[SELECTED PASSAGE]
+---+

How to Paint Kitchen Cabinets

Video Transcript

Video Transcript

R. HAZELTON:  We found our way to Lebanon, Ohio, about halfway between Cincinnati and Dayton.  Now, the first thing you notice here abouts are the lot sizes.  It seems that in this part of Ohio, people like their lawns big.

SABRE HILL:  Hi.

R. HAZELTON:  Sabre, how are you?

SABRE HILL:  Good.

SCOTT HILL:  Ron, welcome to Lebanon, Ohio.

R. HAZELTON:  Scott, well it's a pleasure to be here.

SABRE HILL:  Hi, come on in.  My kitchen is waiting for you.

R. HAZELTON:  Okay.  Let's take a look.
 
SABRE HILL:  This is the kitchen.  We're just finishing up our remodeling, and I'm finding this is just way too dark, with all the light things that I'm trying to do in the kitchen.

+---+

[YOUR OBJECTIVE]
Answer these from the transcript:
1. Lebanon, Ohio, is said to lie about halfway between which two cities?
2. What does Ron Hazelton say people in this part of Ohio like to be big?
3. What does Sabre Hill say is wrong with the kitchen?
Draw only on the transcript above.

+---+

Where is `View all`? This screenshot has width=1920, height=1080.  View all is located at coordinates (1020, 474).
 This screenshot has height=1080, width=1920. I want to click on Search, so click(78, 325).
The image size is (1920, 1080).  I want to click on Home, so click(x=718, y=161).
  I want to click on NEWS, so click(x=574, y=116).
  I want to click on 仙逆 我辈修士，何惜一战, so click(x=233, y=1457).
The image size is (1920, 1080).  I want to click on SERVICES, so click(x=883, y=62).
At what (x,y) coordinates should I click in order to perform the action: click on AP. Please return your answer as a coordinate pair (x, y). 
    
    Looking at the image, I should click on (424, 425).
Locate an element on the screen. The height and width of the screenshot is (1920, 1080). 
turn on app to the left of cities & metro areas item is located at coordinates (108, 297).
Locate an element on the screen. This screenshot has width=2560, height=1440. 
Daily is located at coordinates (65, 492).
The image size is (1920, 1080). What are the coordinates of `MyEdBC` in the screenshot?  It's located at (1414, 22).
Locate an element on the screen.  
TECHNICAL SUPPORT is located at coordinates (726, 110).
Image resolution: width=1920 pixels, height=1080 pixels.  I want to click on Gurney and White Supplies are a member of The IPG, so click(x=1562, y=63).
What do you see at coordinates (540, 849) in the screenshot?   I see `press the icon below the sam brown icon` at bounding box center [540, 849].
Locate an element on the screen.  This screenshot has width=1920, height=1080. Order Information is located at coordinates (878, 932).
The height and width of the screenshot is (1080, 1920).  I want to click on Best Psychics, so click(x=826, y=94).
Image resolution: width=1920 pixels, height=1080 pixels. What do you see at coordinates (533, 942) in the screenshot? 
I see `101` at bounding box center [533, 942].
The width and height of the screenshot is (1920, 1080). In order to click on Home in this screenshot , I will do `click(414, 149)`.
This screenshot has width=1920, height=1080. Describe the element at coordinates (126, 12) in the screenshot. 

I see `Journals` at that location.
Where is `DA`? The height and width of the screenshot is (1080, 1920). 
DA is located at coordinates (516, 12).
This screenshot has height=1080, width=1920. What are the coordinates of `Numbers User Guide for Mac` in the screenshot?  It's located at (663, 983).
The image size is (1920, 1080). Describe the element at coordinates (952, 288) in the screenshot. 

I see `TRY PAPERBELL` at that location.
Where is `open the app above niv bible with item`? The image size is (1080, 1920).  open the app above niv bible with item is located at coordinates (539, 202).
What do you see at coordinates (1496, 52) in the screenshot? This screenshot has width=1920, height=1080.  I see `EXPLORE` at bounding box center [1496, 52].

+---+

[FULL SOLUTION]
1. Cincinnati and Dayton.
2. Their lawns.
3. It is way too dark for all the light things she is trying to do in the kitchen.